Providing datasets to measurements through blobs

A common pattern is to reduce a raw dataset and share that dataset between several measurements. lsst.validate.base expresses such datasets as blobs. In the context of the lsst.validate.base framework, a blob is an object that contains Datum objects.

There are several advantages of storing input datasets in blob objects:

  • Any pre-reduction of a raw dataset can be done in the blob object, keeping a codebase organized.
  • Blobs can be passed to measurement objects, which simplifies the construction of measurements.
  • Blobs are automatically serialized alongside measurements and are available to the SQUASH dashboard. Blobs can be shared among several measurements, with the blob data only being stored once.

Template for a blob class

Blobs are subclasses of BlobBase that register one or more Datum objects.

import astropy.units as u
from lsst.validate.base import BlobBase


class SimpleBlob(BlobBase):

    name = 'SimpleBlob'

    def __init__(self, g_mags, i_mags):
        BlobBase.__init__(self)

        self.register_datum('g', quantity=g_mags*u.mag, description='g-band magnitudes')
        self.register_datum('i', quantity=i_mags*u.mag, description='i-band magnitudes')
        self.register_datum('gi', description='g-i colour')
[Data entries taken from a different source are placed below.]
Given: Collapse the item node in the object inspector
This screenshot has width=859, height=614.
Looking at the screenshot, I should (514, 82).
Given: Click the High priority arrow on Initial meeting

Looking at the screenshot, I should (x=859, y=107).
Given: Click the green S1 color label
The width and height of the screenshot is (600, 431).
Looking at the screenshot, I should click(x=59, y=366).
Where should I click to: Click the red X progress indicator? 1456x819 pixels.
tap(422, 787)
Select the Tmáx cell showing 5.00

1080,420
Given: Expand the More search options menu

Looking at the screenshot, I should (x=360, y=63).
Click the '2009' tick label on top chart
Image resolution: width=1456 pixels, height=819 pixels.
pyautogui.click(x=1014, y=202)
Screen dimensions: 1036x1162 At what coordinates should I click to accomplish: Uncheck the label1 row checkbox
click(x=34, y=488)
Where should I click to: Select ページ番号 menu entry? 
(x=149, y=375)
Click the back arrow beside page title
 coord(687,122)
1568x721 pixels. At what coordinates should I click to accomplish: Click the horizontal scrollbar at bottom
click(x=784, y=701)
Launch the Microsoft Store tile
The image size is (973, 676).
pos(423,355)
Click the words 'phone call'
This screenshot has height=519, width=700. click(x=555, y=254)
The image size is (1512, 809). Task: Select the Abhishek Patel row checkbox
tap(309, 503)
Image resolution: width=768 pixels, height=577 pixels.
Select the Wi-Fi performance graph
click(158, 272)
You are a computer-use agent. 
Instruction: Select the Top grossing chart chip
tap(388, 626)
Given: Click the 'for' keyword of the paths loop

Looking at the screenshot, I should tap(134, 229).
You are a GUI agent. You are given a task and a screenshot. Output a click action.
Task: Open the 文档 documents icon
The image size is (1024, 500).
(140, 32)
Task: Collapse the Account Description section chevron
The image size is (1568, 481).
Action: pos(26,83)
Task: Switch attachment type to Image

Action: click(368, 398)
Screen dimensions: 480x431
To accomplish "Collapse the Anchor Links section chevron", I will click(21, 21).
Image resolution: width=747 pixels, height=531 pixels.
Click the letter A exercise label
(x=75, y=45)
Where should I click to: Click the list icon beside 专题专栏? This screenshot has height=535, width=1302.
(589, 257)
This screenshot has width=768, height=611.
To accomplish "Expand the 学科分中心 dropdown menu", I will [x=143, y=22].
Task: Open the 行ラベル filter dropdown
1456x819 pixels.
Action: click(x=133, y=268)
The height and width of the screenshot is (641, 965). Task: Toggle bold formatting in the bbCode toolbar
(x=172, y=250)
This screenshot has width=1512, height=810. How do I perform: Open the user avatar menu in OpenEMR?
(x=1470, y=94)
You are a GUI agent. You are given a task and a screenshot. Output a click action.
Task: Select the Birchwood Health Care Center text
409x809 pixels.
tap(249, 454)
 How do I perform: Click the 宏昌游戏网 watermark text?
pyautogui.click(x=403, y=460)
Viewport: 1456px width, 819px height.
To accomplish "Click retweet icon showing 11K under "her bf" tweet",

        self.gi = self.g - self.i

name is a required attribute for BlobBase subclasses. This name identifies the blob in the JSON output.

In this example, the g and i attributes are initially registered with quantities. A third blob attribute, gi, is also declared and its quantity is computed afterwards.

Notice that, like MeasurementBase.parameters and MeasurementBase.extras attributes of measurement classes, quantities contained in BlobBase-type objects can be accessed and updated directly through instance attributes.

Accessing datum objects

Internally, blob attributes are stored as Datum objects that can be accessed as items of the BlobBase.datums attribute.

blob = SimpleBlob(g, i)
blob.datums['gi'].quantity  # == blob.gi
blob.datums['gi'].unit  # u.Unit('mag')
blob.datums['gi'].label  # 'gi', this was automatically set from the name
blob.datums['gi'].description  # 'g-i colour'

Linking measurements to blobs

When a blob is used by a measurement, the measurement class should declare that usage so that the SQUASH dashboard can provide rich context to measurements. Measurement classes can accomplish this simply by making the blob an instance attribute. For example:

class MeanColor(MeasurementBase):

    def __init__(self, simple_blob):
        self.metric = Metric.from_yaml(self.label)
        self.simple_blob = simple_blob
        self.quantity = np.mean(self.simple_blob.gi)

Accessing blobs in measurements

In addition to simply accessing blobs associated with a measurement through the instance attribute, blobs are also available as items of the measurement’s MeasurementBase.blobs attribute:

color = SimpleBlob(g, i)
mean_color = MeanColor(color)
mean_color.blobs['simple_blob'].gi  # array of g-i colours